Le bilan humain de ce dossier est particulièrement lourd. En octobre 2025, une salariée a tenté de mettre fin à ses jours en se tailladant la gorge avec un cutter. En mars 2026, deux salariés se sont suicidés. Selon l'Opinion, le premier, chargé de projet du Secrétariat général pour l'investissement, s'est donné la mort chez lui, alors qu'il était en télétravail. Le second, Secrétaire général du gouvernement, s'est suicidé dans le Val-d'Oise.
À peine un mois plus tard, en avril, une femme travaillant pour la correspondance du Premier ministre depuis 2022 est rattrapée in extremis alors qu'elle allait se jeter sous un train. Cette dernière décrit une dégradation progressive de ses conditions de travail après un changement de hiérarchie intervenu fin 2023. Son avocate, Christelle Mazza, affirmait sur France Inter : "Ma cliente a été invisibilisée, elle n'était plus conviée aux réunions, elle a été enlevée de l'organigramme, elle n'était plus rien. Elle était moquée, conspuée comme dans un harcèlement scolaire, mise au ban".

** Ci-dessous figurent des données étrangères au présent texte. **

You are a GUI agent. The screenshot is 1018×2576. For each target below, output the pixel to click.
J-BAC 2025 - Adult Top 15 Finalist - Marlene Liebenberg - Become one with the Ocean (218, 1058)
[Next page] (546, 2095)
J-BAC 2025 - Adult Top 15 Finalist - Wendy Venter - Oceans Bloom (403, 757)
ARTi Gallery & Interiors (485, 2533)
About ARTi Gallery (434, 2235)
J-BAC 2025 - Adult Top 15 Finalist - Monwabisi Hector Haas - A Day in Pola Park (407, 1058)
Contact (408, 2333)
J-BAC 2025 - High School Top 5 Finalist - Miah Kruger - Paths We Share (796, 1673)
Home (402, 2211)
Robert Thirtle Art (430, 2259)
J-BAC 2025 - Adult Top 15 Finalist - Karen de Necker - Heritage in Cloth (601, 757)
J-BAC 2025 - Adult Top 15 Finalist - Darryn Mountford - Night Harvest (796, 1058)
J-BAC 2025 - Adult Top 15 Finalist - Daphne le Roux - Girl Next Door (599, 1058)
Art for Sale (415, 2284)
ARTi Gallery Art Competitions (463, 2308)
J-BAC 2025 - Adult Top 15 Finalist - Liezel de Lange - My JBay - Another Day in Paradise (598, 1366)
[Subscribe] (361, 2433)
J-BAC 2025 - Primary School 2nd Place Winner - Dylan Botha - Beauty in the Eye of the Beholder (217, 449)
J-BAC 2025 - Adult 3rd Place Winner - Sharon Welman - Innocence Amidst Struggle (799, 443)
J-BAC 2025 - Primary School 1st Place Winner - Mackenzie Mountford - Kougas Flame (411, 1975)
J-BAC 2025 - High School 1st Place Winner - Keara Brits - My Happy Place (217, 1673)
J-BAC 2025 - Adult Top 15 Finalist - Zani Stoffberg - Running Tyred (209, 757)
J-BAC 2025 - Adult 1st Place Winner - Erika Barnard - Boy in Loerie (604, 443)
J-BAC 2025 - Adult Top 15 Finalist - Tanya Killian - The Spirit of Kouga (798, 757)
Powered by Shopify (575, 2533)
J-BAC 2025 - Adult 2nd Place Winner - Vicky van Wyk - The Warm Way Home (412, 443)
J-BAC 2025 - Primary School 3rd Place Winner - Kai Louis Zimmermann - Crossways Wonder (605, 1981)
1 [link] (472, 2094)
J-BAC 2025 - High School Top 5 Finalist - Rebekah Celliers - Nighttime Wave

Cette cadre a pourtant cherché à obtenir de l'aide à plusieurs reprises. Elle a effectué des signalements, notamment auprès de son syndicat, et adressé une demande écrite de protection à son N+2, restée sans réponse. Elle a ensuite consulté son médecin du travail et sollicité le dispositif Vigisouffrance. La seule issue qui lui aurait alors été proposée: quitter son service.
Pour son avocate, le problème est institutionnel. "Il y a une vraie problématique systémique au sein de ces services, les services du Premier ministre, qui assurent la continuité de l'État", explique-t-elle sur RTL. Avant de poursuivre : "C'est l'instabilité - en particulier depuis la dissolution de l'Assemblée nationale en juin 2024 qui a vu défiler un certain nombre de cabinets du Premier ministre - qui a généré une sidération vis-à-vis des agents qui assurent cette continuité de l'État et une souffrance au travail collective".
De son côté, Matignon annonce que plusieurs enquêtes administratives ont été diligentées et assure que la prévention des risques psychosociaux est une priorité au sein des services du Premier ministre. Par ailleurs, aucune de ces personnes ne travaillait directement avec le Premier ministre ou dans son cabinet, précise la Direction des services administratifs et financiers.